• **DATA FOR PROCESSING**:
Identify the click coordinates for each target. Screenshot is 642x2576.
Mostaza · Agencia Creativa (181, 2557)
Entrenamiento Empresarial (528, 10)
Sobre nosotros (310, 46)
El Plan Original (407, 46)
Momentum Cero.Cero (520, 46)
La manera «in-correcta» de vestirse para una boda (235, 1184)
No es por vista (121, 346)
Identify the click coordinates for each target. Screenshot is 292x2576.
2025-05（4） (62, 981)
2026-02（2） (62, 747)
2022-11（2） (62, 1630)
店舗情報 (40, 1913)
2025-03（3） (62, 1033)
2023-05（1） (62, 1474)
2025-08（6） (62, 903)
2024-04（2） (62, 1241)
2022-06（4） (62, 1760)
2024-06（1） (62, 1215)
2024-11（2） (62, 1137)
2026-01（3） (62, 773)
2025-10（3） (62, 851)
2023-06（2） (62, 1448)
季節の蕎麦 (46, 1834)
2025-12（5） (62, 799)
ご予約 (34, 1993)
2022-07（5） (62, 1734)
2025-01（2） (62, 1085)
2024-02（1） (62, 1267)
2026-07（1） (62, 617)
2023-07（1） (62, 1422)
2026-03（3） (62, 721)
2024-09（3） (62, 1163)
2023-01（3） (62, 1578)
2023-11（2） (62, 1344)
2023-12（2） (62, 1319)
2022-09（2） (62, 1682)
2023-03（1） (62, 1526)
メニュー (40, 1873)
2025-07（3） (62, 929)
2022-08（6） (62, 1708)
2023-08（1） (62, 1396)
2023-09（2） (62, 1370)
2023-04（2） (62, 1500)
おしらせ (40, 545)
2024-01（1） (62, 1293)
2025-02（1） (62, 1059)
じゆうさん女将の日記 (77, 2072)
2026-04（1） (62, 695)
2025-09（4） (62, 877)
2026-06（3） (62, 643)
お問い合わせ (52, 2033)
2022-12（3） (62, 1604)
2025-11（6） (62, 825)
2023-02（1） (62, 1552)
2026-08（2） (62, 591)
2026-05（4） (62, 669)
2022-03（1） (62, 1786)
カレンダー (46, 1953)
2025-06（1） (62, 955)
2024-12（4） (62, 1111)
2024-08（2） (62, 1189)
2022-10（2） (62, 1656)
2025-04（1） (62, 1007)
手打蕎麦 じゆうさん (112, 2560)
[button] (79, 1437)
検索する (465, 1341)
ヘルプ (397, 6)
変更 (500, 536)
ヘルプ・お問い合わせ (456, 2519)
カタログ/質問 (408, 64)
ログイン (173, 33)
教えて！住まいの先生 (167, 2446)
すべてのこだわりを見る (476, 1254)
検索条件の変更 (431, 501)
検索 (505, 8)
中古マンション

• **WHAT TO WORK ON**: Look through the listing, and copy each line that contains the word "Identify".

• **EXERCISE SOLUTION**:
Identify the click coordinates for each target. Screenshot is 642x2576.
Identify the click coordinates for each target. Screenshot is 292x2576.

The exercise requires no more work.